Some of the most promising vaccines build on proven science. Janssen, the Belgian pharmaceutical subsidiary of Johnson & Johnson, is developing a vaccine modeled on the successful vaccine for Ebola. Inovio, the San Diego–based company, and Maryland-based Novavax are modeling vaccines on candidates in advanced trials for MERS, a coronavirus disease similar to COVID-19. In China, 1,000 scientists are working on a vaccine and launching more than 200 clinical trials to test everything from anti-flu drugs to ancient Chinese herbal medicine. Moderna's mRNA approach is also being used by the German company CureVac; German government officials accused Trump of trying to poach CureVac scientists and their intellectual property for the exclusive use of the U.S.

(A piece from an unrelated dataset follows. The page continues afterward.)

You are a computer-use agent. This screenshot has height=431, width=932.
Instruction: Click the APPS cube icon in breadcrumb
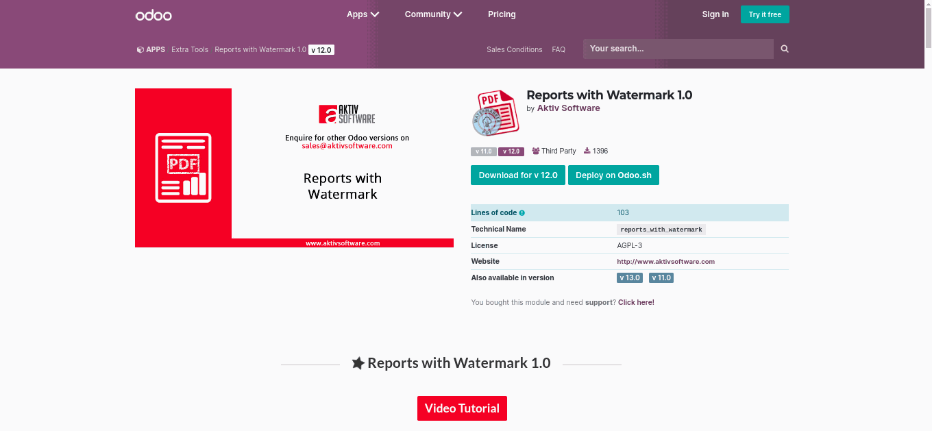coord(140,50)
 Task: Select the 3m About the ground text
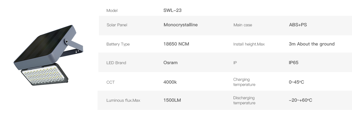coord(312,44)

What's a realistic timeline?
There are dozens of vaccines in the pipeline, but COVID-19 cases are expected to peak in the U.S. months before any of them is approved. Scientists raced to find vaccines for SARS, in the early 2000s, and MERS, in 2012, only to shelve their work when those outbreaks were contained. Experts have grimmer expectations for the longevity of coronavirus, meaning a vaccine ready a year from now could still save many millions of lives. With a large number of people getting sick and dying, the race for a vaccine requires a painful amount of patience. "I'm going to bed thinking we made some progress," Moderna president Stephen Hoge says, "and waking up every morning feeling further and further behind."
Promising treatments
A treatment that lessens the impact of COVID-19 is expected to come before a vaccine, but doctors on the front lines warn against high hopes. "We have no idea what works or does not at this point," says Andre Kalil, an infectious-disease physician at the University of Nebraska Medical Center. Kalil is leading U.S. clinical trials for one of the most promising treatments, the antiviral drug remdesivir, which was developed for Ebola. In February, an American passenger on the Diamond Princess cruise ship who contracted coronavirus after the ship docked in Japan became Kalil's first volunteer. Other antivirals being researched are already in use for HIV and malaria. Other tests focus on drugs for lung inflammations, and antibody-based treatments, including using antibody-rich blood serum taken from coronavirus survivors. A survivor can spare enough serum for one to 10 people. A Johns Hopkins University team got FDA approval in mid-March to test this approach. "This is real," team leader Arturo Casadevall says. "In eight weeks, we may have something that's useful."